Procurement: All Bombed Up And Nowhere To Go


March 5,2008: The U.S. Air Force is spending $1.2 billion on development and production of its SDB (small diameter bomb). A thousand of the SDBs have been produced, and another 23,000 are on the way over the next seven years. In addition, 2,000 special racks for all U.S. Air Force bombers, are in production. The SDB entered mass production two years ago, and over a hundred have been used in the last year.

The SDB is basically a second generation JDAM smart (GPS guided) bomb design. The basic JDAM arrived in 2001, but came in only two sizes; half ton and one ton.

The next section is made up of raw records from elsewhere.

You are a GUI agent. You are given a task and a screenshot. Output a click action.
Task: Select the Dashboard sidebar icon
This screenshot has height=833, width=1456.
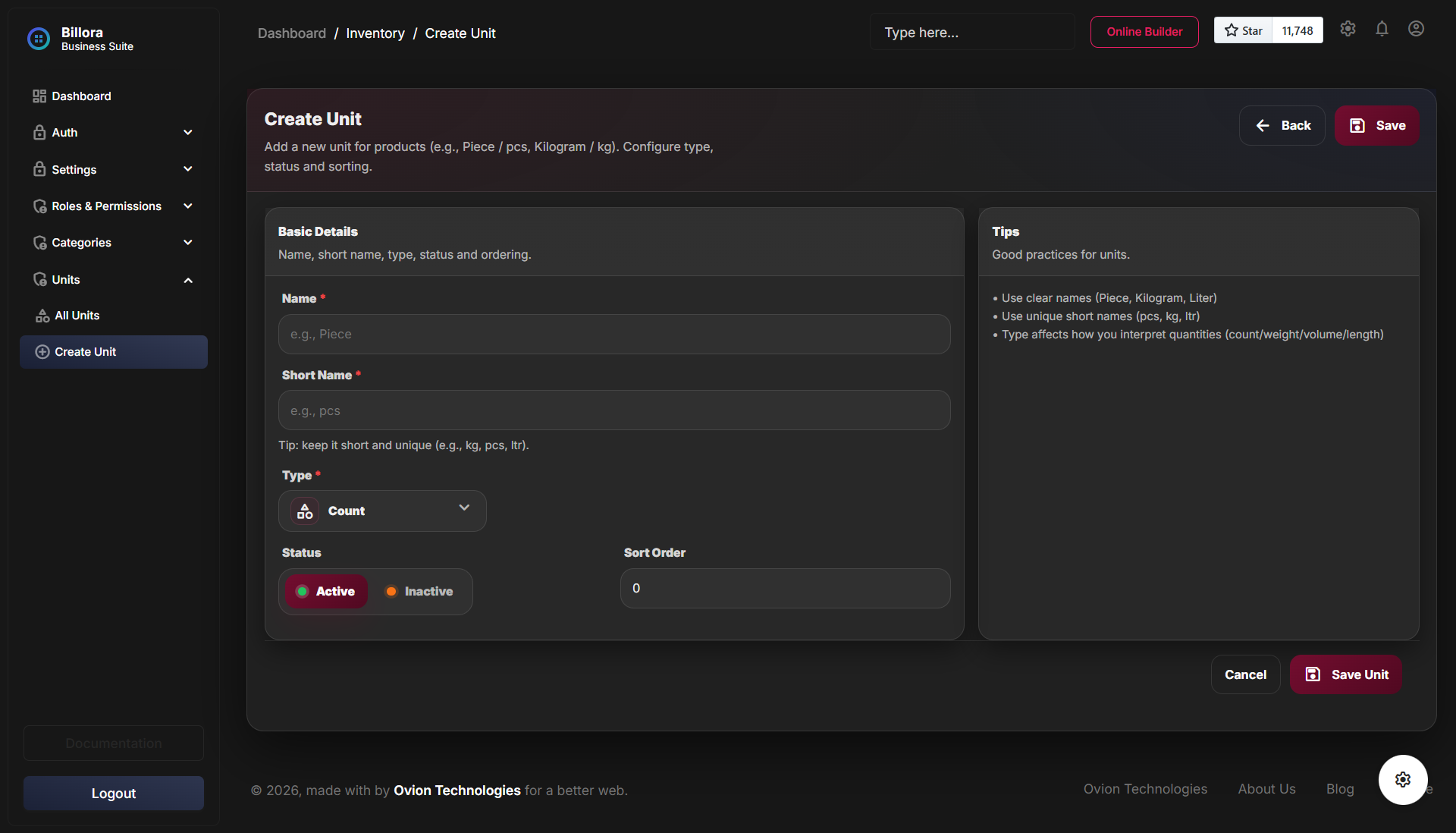pyautogui.click(x=39, y=96)
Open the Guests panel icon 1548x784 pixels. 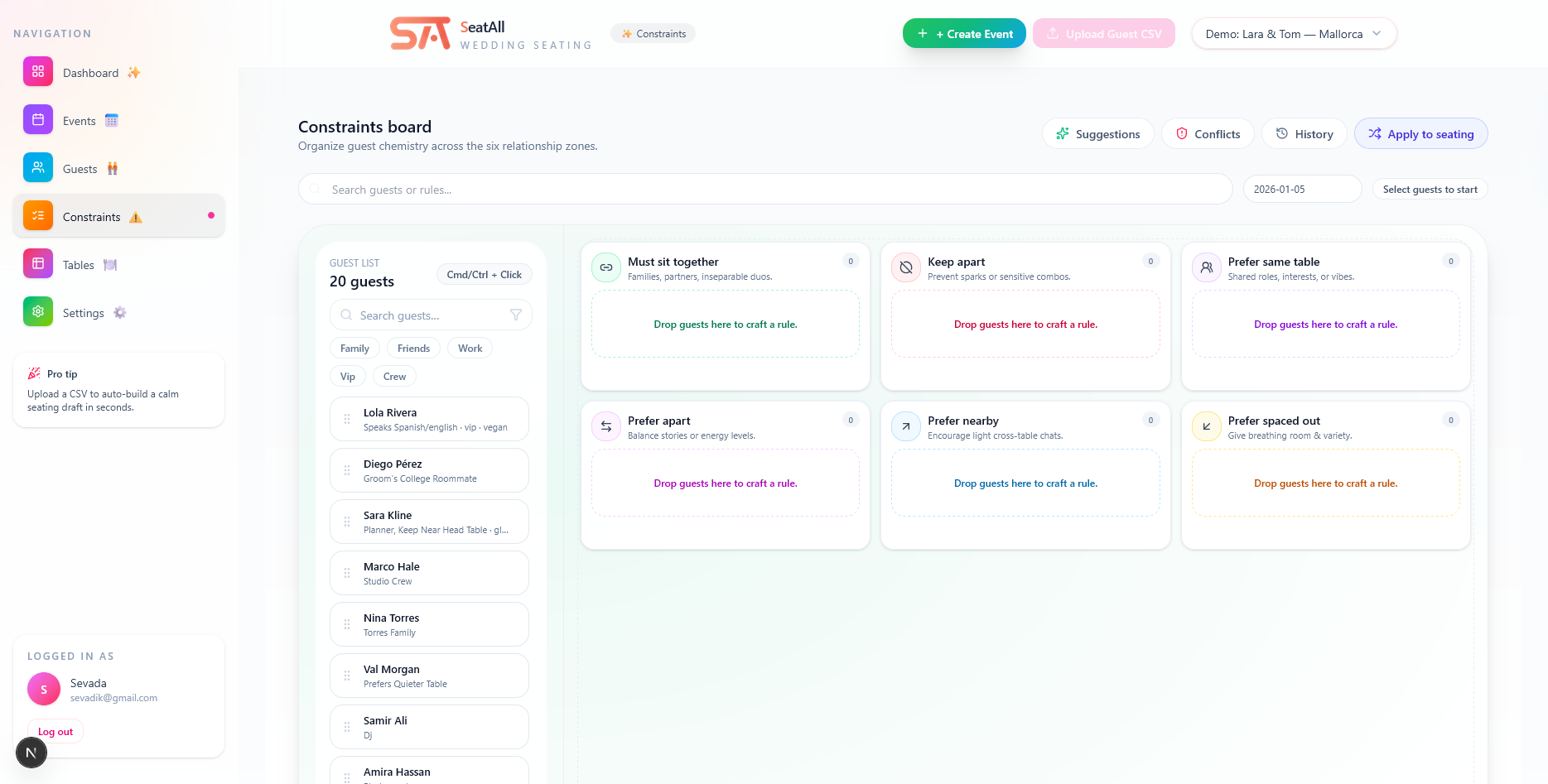[x=37, y=167]
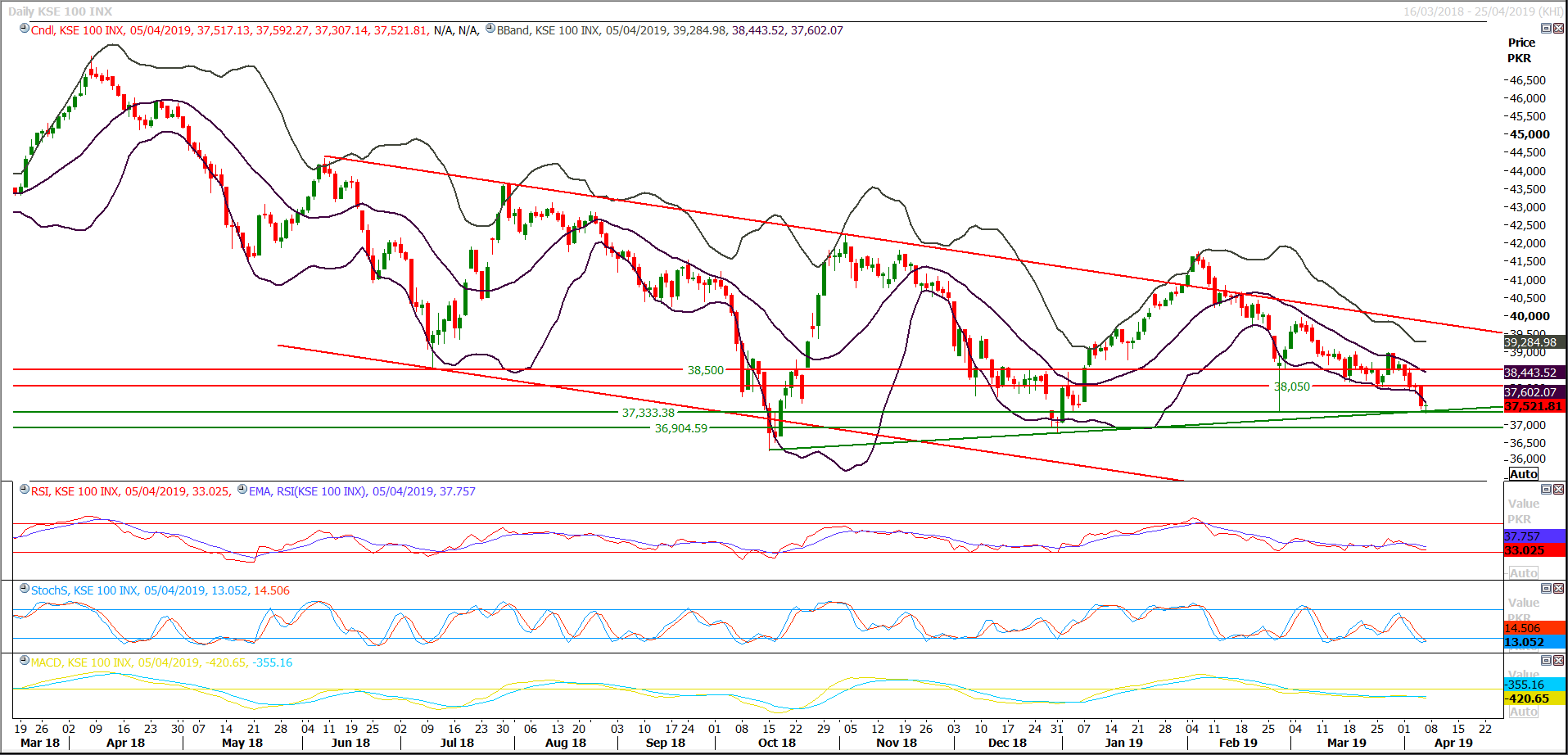Click the minimize icon on the Price panel
Viewport: 1568px width, 755px height.
point(1545,29)
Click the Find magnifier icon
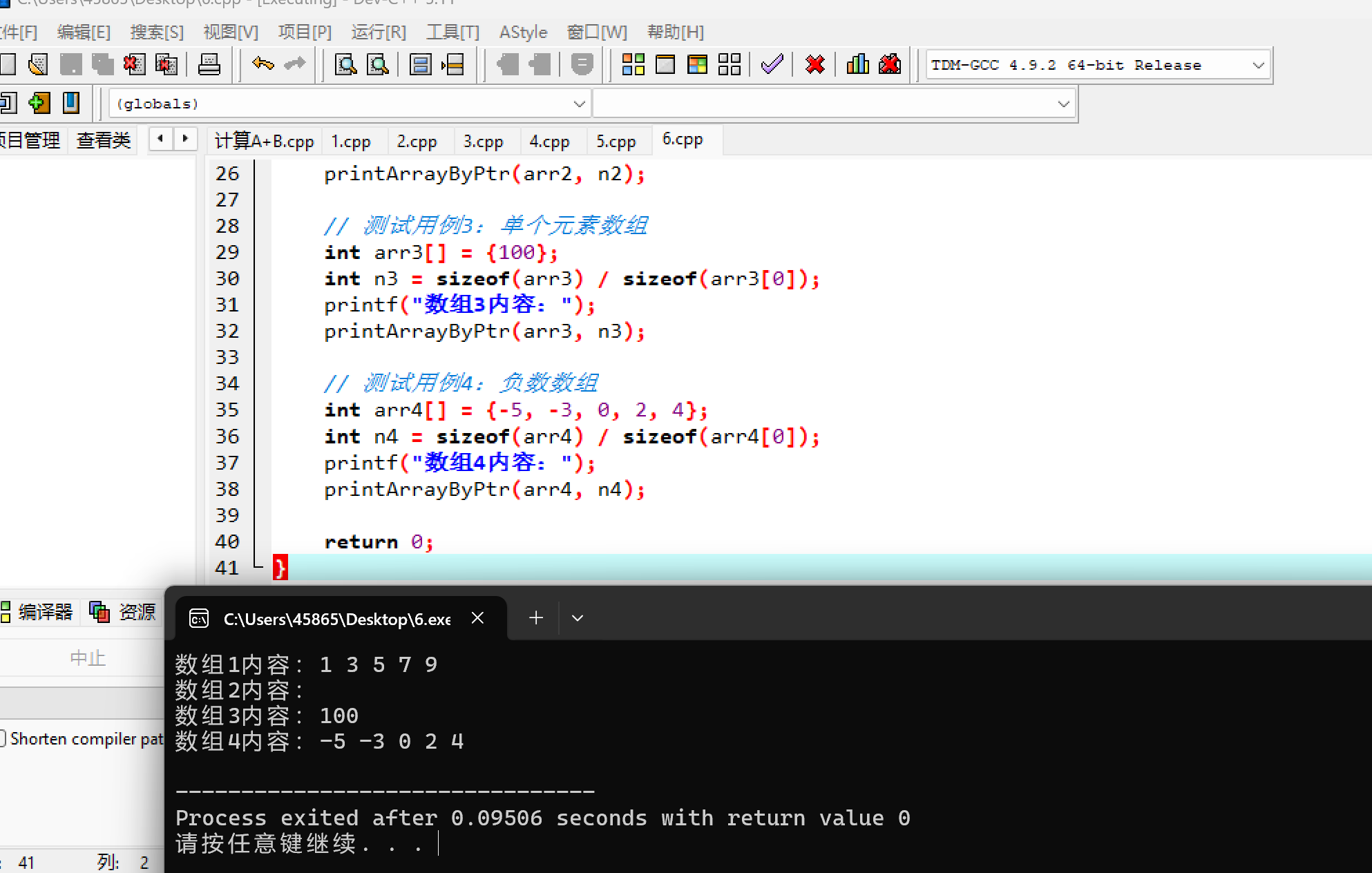1372x873 pixels. click(x=345, y=65)
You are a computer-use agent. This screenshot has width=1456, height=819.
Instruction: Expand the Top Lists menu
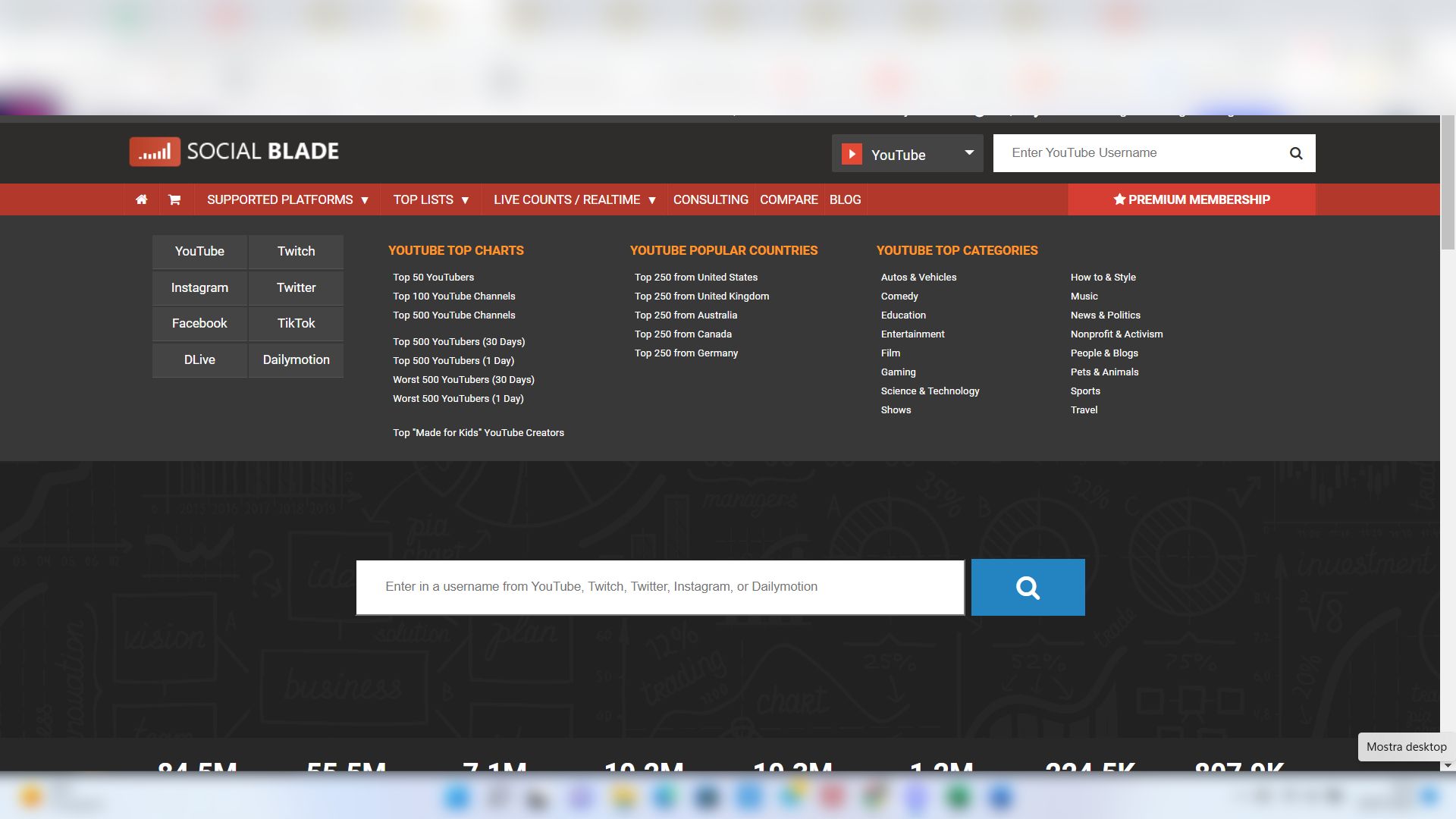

This was too much blast for urban fighting. The need for less firepower compelled the air force to quickly modify its GPS guidance kit to fit on a 500 pound bomb. But that's still 280 pounds of explosives. The troops wanted precision, and less bang. In response, the air force (actually, the navy) developed a 500 pound bomb with all but 30 pounds of the explosives removed. Then came a completely new smart bomb design, the 250 pound SDB (small diameter bomb). This weapon has a shape that's more like that of a missile than a bomb (70 inches long, 190 millimeters in diameter), with the guidance system built in. The smaller blast from the SDB is still pretty substantial (51 pounds of explosives). This soon led to a SDB variant, with the Focused Lethality Munition (FLM) warhead, which reduces the number of metal fragments created when the bomb explodes, and increases the blast effect. This is meant to reduce casualties to nearby civilians, but it's still a bigger bang than the low-explosive 500 pound JDAM. Moreover, the low-explosive JDAM costs about half as much as the SDB. The one advantage of the SDB is that you can carry more of them, as they are much more compact than 500 pound bombs. Still, increased competition from GPS guided rockets and artillery shells has reduced the need for any kind of JDAM. So while the air force has more, and better, bombs, it is called on less to use them.